Feb 28, 2024 - Business

Employment rate for Americans with disabilities reached record high in 2023

Data: Bureau of Labor Statistics; Chart: Axios Visuals
Data: Bureau of Labor Statistics; Chart: Axios Visuals

A record share of people with disabilities were working last year, finds a new report from the Bureau of Labor Statistics.

Why it matters: These are people who face huge obstacles in landing jobs; that more of them are employed is a sign of a strong labor market, post-pandemic changes, and the rise of remote employment.

Zoom in: BLS classifies someone as disabled if they're deaf or seriously hard of hearing; blind or seriously vision-impaired; or have difficulty doing things like walking, dressing or bathing; or have severe issues concentrating or remembering, among other things.

The big picture: The ability to work from home has been a boon to many disabled workers, who no longer need to contend with an arduous commute and have more flexibility to configure a work set-up that accommodates their needs.

  • The shift happened at the same time there's been an increase in the overall share of Americans who are disabled. 12.5% of Americans were disabled in 2023, up from 11.7% in 2019, according to BLS data cited in a report from the National Partnership for Women and Family.
  • Labor force participation rates, the share either working or looking for work, for disabled men and women have gone up a lot since 2019.
  • For men aged 16-64, the rate was 41.5% in 2023, up from 36% in 2019 — participation rates for nondisabled men fell over the same period.
Data: Bureau of Labor Statistics; Chart: Axios Visuals
Data: Bureau of Labor Statistics; Chart: Axios Visuals

Between the lines: There's a bit of a chicken-and-egg situation here. It's not clear whether more workers have become disabled — or more disabled workers have entered the workforce.

  • It's likely a combination of both, says Marissa Ditkowsky, disability economic justice counsel at the National Partnership for Women & Families, which advocates for worker rights.
  • COVID was a "mass disabling event," she says.

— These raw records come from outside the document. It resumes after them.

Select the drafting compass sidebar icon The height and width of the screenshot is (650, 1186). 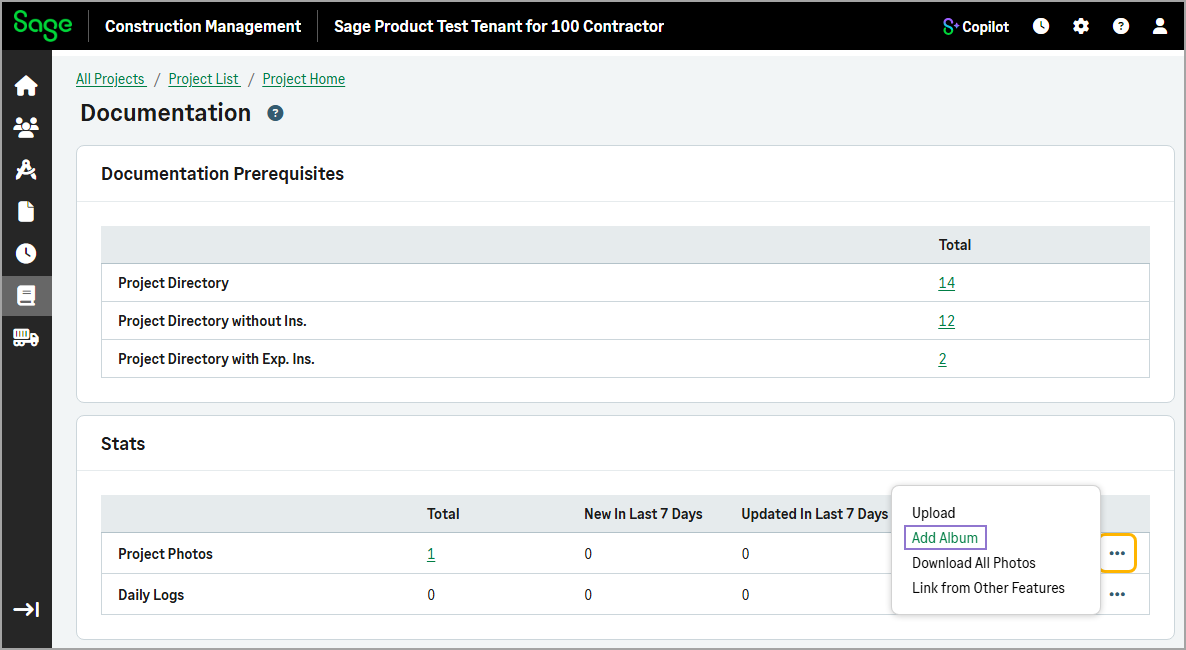tap(26, 170)
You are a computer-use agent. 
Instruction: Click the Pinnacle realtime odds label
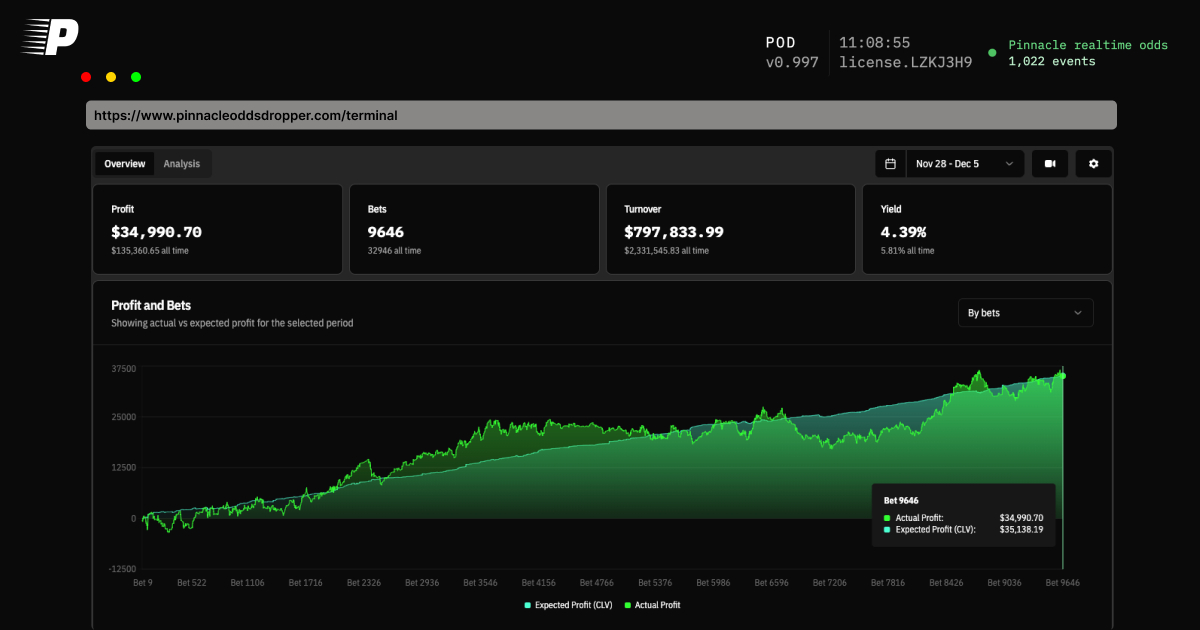tap(1087, 45)
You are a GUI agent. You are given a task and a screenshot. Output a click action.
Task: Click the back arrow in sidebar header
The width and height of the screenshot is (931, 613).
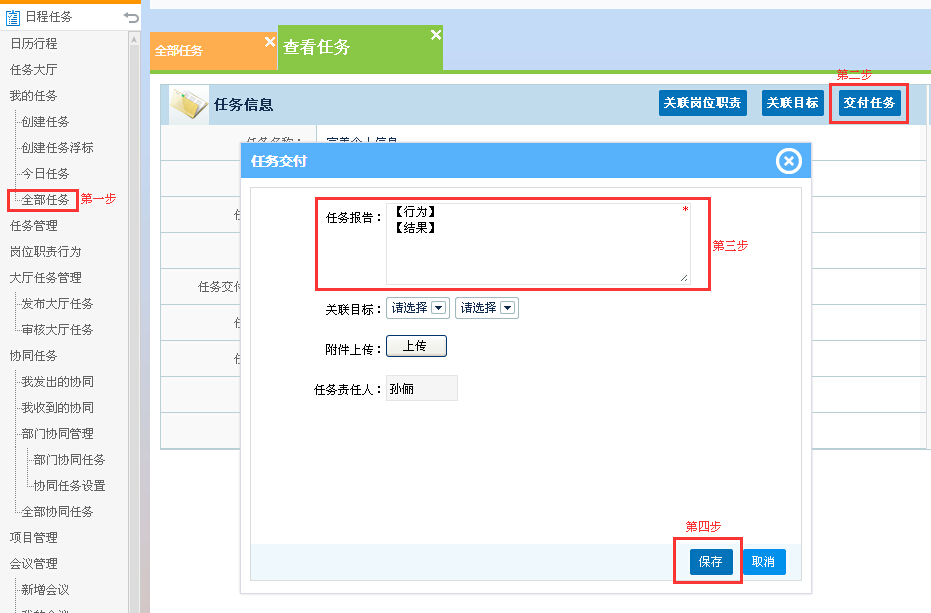pyautogui.click(x=131, y=17)
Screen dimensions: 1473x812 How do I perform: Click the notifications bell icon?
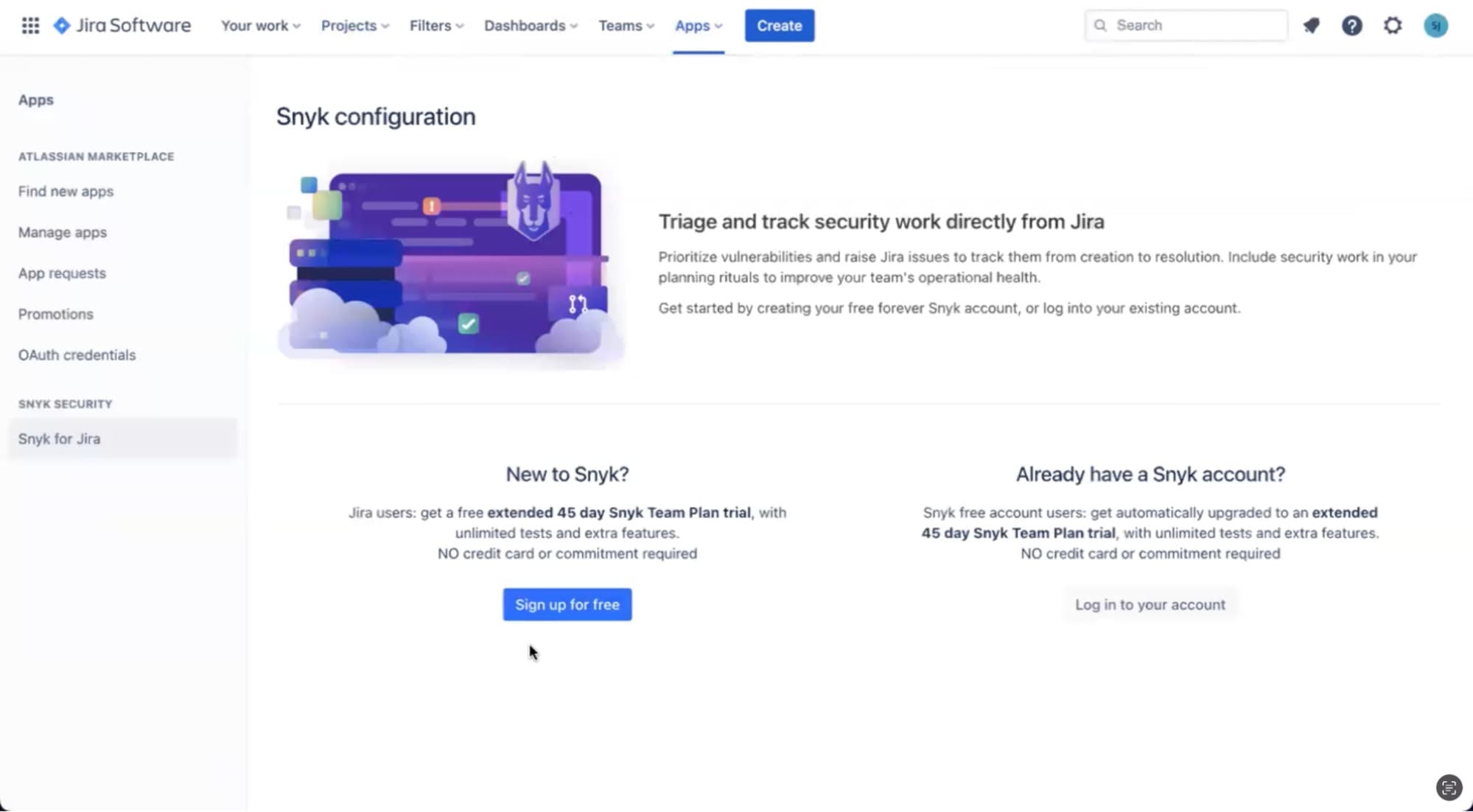coord(1311,25)
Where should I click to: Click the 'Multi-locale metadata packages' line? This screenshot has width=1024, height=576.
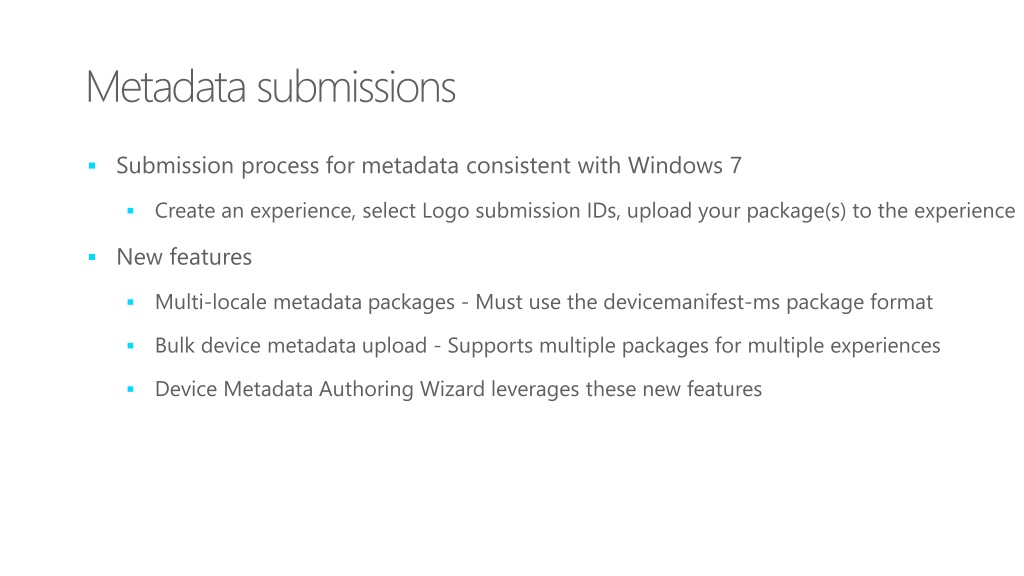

But some workers who became disabled, particularly those with long COVID, may have been better able to hang on to their jobs because of remote work.

Reality check: People with a disability are still far less likely to be working. They're also more likely to work part-time and earn lower wages.

  • The unemployment rate for disabled workers was 7.2% in 2023 about twice what it was for nondisabled workers. For Black workers with a disability, the jobless rate was more than 10%.

What we're watching: Whether the recent gains hold depends a lot on how the labor market holds up and if more employers insist on folks returning to the office.